The assumption that the administrative action in question took place in a quasi-judicial setting appears especially appropriate, since appellee at oral argument explicitly withdrew his contention that this was not a quasi-judicial proceeding, and requested a ruling on the very assumption that was made in the majority opinion.
It is suggested, however, that to make the assumption is to decide the case.
"* * * Nevertheless, there can be no question but that * * * §2506.01 applies to the final orders, adjudications or decisions of any and all officers, tribunals, authorities, board[s], bureaus, etc. of any and all political subdivisions of the state and local governments. So long as a quasi-judicial as opposed to either a purely legislative or purely administrative function is being performed, the common pleas court is authorized to hear the matter on appeal according to a statutorily defined procedure." (Emphasis sic.) Wolf  Robiner, Ohio Revised Code Chapter 2506 — Judicial Review of Administrative Rulings (1973), 22 Cleve. St. L. Rev. 229, 230.
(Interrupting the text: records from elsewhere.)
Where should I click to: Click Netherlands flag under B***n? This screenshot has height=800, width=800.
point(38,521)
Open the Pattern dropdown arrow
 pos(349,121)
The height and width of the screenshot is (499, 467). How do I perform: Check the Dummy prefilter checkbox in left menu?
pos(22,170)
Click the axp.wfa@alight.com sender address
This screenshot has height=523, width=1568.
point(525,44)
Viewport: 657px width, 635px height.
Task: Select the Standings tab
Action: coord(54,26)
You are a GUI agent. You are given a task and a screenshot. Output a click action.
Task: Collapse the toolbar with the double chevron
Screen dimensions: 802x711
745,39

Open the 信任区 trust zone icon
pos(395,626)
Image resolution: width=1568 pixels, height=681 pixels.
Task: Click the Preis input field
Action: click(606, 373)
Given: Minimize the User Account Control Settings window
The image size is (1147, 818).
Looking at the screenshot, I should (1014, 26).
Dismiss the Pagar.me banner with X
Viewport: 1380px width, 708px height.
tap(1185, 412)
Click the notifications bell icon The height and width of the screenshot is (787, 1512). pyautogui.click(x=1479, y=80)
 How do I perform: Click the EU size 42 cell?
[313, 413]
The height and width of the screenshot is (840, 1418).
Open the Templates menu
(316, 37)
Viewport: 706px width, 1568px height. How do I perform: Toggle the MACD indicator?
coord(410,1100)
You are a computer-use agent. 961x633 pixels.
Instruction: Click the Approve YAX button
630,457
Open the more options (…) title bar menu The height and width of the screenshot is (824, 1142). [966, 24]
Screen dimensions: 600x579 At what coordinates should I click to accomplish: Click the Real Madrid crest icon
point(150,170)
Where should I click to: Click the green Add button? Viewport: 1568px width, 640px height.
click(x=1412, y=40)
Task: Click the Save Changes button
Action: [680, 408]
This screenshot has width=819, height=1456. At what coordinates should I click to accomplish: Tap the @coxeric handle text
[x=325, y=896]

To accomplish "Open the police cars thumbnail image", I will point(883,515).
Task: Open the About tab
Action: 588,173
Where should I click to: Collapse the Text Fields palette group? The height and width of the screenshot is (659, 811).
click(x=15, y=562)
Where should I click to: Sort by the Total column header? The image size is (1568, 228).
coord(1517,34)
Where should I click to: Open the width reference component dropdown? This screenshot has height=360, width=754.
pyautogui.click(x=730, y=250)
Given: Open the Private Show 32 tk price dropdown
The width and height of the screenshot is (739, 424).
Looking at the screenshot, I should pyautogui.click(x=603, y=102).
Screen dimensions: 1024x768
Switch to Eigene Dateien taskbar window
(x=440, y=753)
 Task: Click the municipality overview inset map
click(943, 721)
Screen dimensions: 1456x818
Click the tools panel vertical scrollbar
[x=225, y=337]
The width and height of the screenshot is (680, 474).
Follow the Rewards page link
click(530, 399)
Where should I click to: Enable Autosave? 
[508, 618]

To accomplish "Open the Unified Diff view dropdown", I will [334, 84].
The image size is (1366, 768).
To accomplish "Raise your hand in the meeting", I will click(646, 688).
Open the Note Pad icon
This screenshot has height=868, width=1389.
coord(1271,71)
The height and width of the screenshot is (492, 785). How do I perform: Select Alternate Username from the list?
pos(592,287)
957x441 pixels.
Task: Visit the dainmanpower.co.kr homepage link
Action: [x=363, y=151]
The very first phrase of R.C. 2506.01 indicates the applicability of the appeal procedure to "[e]very final order." Moreover, the same section specifies that the appeal is "* * * in addition to any other remedy of appeal provided by law," a concept which is inconsistent both with the suggestion that R.C. Chapter 2506 creates no causes of action, and with the idea that the existence of an R.C. Chapter 2506 appeal is somehow dependent upon a right of appeal otherwise existing elsewhere.
The existence of a separate appeal procedure should not be a prerequisite to the appealability of any decision under R.C. Chapter 2506. Indeed, the Supreme Court of Ohio has held that a determination made pursuant to a municipal charter provision is appealable under R.C. Chapter 2506, even where the charter expressly provides that the decision appealed from shall be final:
"The proceeding outlined in the Dayton City Charter is clearly quasi-judicial and is what R.C. 2506.01 was enacted to supplement. * * *" Haught v. Dayton (1973), 34 Ohio St.2d 32,35, 63 O.O. 2d 49, 51, 295 N.E.2d 404, 406.
The Anderson case, supra, relates to a direct action brought by an employee against the director of the department in which she was employed. The action was not an appeal, and it was filed long after the appeal time had expired. There is no suggestion that the suspension was *Page 38 
imposed in a quasi-judicial setting. A holding that an employee may not test the legality of such a suspension by such a direct action is not, in my opinion, dispositive of the question presently before this court.
Even if it were to be conceded that all suspensions somehow fall within the exclusive purview of R.C. 124.34, it does not follow that all disciplinary measures would be treated the same way as suspensions. The action before us, while admittedly disciplinary in nature, could hardly be considered as a suspension, since it involves neither interruption of service nor loss of compensation. If it is not a suspension, it falls neither within the language of the statute, nor the concept of its exclusiveness, as set forth in Anderson, supra.